The first feeding substrate may be disposed parallel to a straight line connecting the first point and the second point, and the second feeding substrate may be disposed parallel to a straight line connecting the third point and the fourth point.

The radiating plate may be square. The first point, the second point, the third point, and the fourth point may be adjacent to four vertices of the radiating plate.
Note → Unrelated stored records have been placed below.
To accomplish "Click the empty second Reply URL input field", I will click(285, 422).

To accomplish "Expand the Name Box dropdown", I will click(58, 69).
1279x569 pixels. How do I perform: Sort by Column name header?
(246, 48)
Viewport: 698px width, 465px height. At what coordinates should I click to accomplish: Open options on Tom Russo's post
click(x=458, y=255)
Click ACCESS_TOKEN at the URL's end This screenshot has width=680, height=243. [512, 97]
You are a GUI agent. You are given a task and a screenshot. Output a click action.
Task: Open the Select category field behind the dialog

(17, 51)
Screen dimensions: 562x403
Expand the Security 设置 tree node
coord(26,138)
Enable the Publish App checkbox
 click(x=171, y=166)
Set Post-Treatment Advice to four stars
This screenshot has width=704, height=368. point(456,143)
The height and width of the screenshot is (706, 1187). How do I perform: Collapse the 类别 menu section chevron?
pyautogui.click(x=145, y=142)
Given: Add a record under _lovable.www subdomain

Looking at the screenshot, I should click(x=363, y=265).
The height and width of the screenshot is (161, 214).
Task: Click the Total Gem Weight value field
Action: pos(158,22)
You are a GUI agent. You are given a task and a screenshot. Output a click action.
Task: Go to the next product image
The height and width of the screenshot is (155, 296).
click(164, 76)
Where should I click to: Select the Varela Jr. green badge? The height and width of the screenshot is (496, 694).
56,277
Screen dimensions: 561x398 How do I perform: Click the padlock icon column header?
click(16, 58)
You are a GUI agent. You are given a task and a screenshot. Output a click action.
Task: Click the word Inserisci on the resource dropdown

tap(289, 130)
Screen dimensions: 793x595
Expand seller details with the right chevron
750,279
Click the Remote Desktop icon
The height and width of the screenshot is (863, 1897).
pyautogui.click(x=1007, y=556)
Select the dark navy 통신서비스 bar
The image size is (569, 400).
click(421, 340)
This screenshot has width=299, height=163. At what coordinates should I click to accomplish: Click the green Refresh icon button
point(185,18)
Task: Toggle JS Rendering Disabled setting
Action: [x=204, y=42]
The radiating plate may have a diagonal length that is equal to a half wavelength of a center frequency of a frequency in use.

The first feed line may be connected to a signal line of the base substrate through one solder joint, and the second feed line may be connected to another signal line of the base substrate through another solder joint.

The present disclosure in another embodiment provides a dual polarization antenna assembly including a casing, one or more of the dual polarization antenna according to claim 1 disposed on the casing, and a radome configured to cover one or more of the dual polarization antenna.

Other specific details of the present disclosure are contained in the detailed description and drawings.

Advantageous Effects

The dual polarization antenna according to the present disclosure has the effect of reducing the overall component size.

The dual polarization antenna according to the present disclosure can improve inter-polarization isolation and cross-polarization discrimination while reducing the number of process connections and complexity of signal wiring for the betterment of the manufacturing process.

The dual polarization antenna according to the present disclosure has improved structural stability and is easy to mass produce.

BRIEF DESCRIPTION OF THE DRAWINGS

FIG. 1 is a schematic perspective view of a dual polarization antenna according to at least one embodiment of the present disclosure.

FIG. 2 is a cross-sectional view of the dual polarization antenna taken along line II-II′ of FIG. 1.

FIG. 3 is an exploded sectional view of the dual polarization antenna along the line II-II′ of FIG. 1.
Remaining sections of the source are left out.